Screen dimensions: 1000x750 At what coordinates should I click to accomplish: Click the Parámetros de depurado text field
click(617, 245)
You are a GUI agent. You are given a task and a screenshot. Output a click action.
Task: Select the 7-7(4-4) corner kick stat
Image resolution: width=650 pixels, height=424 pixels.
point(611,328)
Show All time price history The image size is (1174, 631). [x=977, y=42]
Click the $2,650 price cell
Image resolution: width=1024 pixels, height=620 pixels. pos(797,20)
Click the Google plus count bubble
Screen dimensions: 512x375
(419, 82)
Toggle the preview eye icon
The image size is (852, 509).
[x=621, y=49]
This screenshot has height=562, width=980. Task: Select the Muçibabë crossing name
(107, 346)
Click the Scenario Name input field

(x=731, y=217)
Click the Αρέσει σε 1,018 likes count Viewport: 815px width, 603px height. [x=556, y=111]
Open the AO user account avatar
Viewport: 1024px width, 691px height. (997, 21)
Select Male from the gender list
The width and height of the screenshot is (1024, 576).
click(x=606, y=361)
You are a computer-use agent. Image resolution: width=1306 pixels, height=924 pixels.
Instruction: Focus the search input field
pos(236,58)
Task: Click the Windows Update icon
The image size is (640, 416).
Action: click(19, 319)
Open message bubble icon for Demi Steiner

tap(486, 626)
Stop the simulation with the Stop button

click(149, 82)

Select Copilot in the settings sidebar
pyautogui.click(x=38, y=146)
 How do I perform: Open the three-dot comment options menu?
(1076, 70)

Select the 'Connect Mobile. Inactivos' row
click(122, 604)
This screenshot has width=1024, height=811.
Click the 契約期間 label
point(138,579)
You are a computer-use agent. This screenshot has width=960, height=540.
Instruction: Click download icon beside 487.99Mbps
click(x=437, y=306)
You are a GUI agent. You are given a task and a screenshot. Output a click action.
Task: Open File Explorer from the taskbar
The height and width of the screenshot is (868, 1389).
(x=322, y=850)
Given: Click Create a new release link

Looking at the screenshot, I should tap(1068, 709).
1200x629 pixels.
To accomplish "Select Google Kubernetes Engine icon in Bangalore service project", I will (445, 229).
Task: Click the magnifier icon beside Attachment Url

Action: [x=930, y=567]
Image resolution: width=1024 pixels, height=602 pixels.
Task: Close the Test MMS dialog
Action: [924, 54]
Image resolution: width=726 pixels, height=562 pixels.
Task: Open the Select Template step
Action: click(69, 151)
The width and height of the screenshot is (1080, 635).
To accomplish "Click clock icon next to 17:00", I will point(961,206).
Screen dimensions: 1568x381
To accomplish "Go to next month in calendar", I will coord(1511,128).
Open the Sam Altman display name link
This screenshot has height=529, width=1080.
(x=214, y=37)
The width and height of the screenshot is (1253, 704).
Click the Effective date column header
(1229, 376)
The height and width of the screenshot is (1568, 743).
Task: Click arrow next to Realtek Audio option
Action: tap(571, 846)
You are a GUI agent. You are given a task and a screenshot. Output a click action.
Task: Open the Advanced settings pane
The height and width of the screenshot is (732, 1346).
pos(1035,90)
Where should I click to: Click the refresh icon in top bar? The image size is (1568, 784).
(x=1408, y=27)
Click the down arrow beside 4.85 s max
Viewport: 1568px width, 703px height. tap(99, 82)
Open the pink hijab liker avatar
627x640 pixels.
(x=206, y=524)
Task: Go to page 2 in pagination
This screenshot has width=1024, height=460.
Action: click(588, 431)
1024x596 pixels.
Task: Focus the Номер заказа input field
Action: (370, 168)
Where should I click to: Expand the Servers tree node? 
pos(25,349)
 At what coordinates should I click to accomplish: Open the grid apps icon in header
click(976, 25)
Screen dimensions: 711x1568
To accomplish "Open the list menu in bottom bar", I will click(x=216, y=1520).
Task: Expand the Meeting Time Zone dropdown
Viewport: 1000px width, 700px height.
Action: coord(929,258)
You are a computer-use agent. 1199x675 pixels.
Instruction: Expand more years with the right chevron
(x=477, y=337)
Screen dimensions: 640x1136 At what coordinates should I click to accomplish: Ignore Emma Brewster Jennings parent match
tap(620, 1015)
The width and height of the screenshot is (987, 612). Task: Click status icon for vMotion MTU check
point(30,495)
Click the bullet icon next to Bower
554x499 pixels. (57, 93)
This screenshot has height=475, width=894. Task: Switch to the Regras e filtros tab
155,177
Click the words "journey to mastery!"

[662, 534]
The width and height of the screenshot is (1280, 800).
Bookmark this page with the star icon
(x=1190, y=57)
==============================
**What you are asked to do**. Each record needs to be duplicated exactly as given.

**Task answer**.
Screen dimensions: 1000x750 At what coordinates should I click to accomplish: Click the Parámetros de depurado text field
click(617, 245)
You are a GUI agent. You are given a task and a screenshot. Output a click action.
Task: Select the 7-7(4-4) corner kick stat
Image resolution: width=650 pixels, height=424 pixels.
point(611,328)
Show All time price history The image size is (1174, 631). [x=977, y=42]
Click the $2,650 price cell
Image resolution: width=1024 pixels, height=620 pixels. pos(797,20)
Click the Google plus count bubble
Screen dimensions: 512x375
(419, 82)
Toggle the preview eye icon
The image size is (852, 509).
[x=621, y=49]
This screenshot has height=562, width=980. Task: Select the Muçibabë crossing name
(107, 346)
Click the Scenario Name input field

(x=731, y=217)
Click the Αρέσει σε 1,018 likes count Viewport: 815px width, 603px height. [x=556, y=111]
Open the AO user account avatar
Viewport: 1024px width, 691px height. (997, 21)
Select Male from the gender list
The width and height of the screenshot is (1024, 576).
click(x=606, y=361)
You are a computer-use agent. Image resolution: width=1306 pixels, height=924 pixels.
Instruction: Focus the search input field
pos(236,58)
Task: Click the Windows Update icon
The image size is (640, 416).
Action: click(19, 319)
Open message bubble icon for Demi Steiner

tap(486, 626)
Stop the simulation with the Stop button

click(149, 82)

Select Copilot in the settings sidebar
pyautogui.click(x=38, y=146)
 How do I perform: Open the three-dot comment options menu?
(1076, 70)

Select the 'Connect Mobile. Inactivos' row
click(122, 604)
This screenshot has width=1024, height=811.
Click the 契約期間 label
point(138,579)
You are a computer-use agent. This screenshot has width=960, height=540.
Instruction: Click download icon beside 487.99Mbps
click(x=437, y=306)
You are a GUI agent. You are given a task and a screenshot. Output a click action.
Task: Open File Explorer from the taskbar
The height and width of the screenshot is (868, 1389).
(x=322, y=850)
Given: Click Create a new release link

Looking at the screenshot, I should tap(1068, 709).
1200x629 pixels.
To accomplish "Select Google Kubernetes Engine icon in Bangalore service project", I will (445, 229).
Task: Click the magnifier icon beside Attachment Url

Action: [x=930, y=567]
Image resolution: width=1024 pixels, height=602 pixels.
Task: Close the Test MMS dialog
Action: [924, 54]
Image resolution: width=726 pixels, height=562 pixels.
Task: Open the Select Template step
Action: click(69, 151)
The width and height of the screenshot is (1080, 635).
To accomplish "Click clock icon next to 17:00", I will point(961,206).
Screen dimensions: 1568x381
To accomplish "Go to next month in calendar", I will coord(1511,128).
Open the Sam Altman display name link
This screenshot has height=529, width=1080.
(x=214, y=37)
The width and height of the screenshot is (1253, 704).
Click the Effective date column header
(1229, 376)
The height and width of the screenshot is (1568, 743).
Task: Click arrow next to Realtek Audio option
Action: tap(571, 846)
You are a GUI agent. You are given a task and a screenshot. Output a click action.
Task: Open the Advanced settings pane
The height and width of the screenshot is (732, 1346).
pos(1035,90)
Where should I click to: Click the refresh icon in top bar? The image size is (1568, 784).
(x=1408, y=27)
Click the down arrow beside 4.85 s max
Viewport: 1568px width, 703px height. tap(99, 82)
Open the pink hijab liker avatar
627x640 pixels.
(x=206, y=524)
Task: Go to page 2 in pagination
This screenshot has width=1024, height=460.
Action: click(588, 431)
1024x596 pixels.
Task: Focus the Номер заказа input field
Action: (370, 168)
Where should I click to: Expand the Servers tree node? 
pos(25,349)
 At what coordinates should I click to accomplish: Open the grid apps icon in header
click(976, 25)
Screen dimensions: 711x1568
To accomplish "Open the list menu in bottom bar", I will click(x=216, y=1520).
Task: Expand the Meeting Time Zone dropdown
Viewport: 1000px width, 700px height.
Action: coord(929,258)
You are a computer-use agent. 1199x675 pixels.
Instruction: Expand more years with the right chevron
(x=477, y=337)
Screen dimensions: 640x1136 At what coordinates should I click to accomplish: Ignore Emma Brewster Jennings parent match
tap(620, 1015)
The width and height of the screenshot is (987, 612). Task: Click status icon for vMotion MTU check
point(30,495)
Click the bullet icon next to Bower
554x499 pixels. (57, 93)
This screenshot has height=475, width=894. Task: Switch to the Regras e filtros tab
155,177
Click the words "journey to mastery!"

[662, 534]
The width and height of the screenshot is (1280, 800).
Bookmark this page with the star icon
(x=1190, y=57)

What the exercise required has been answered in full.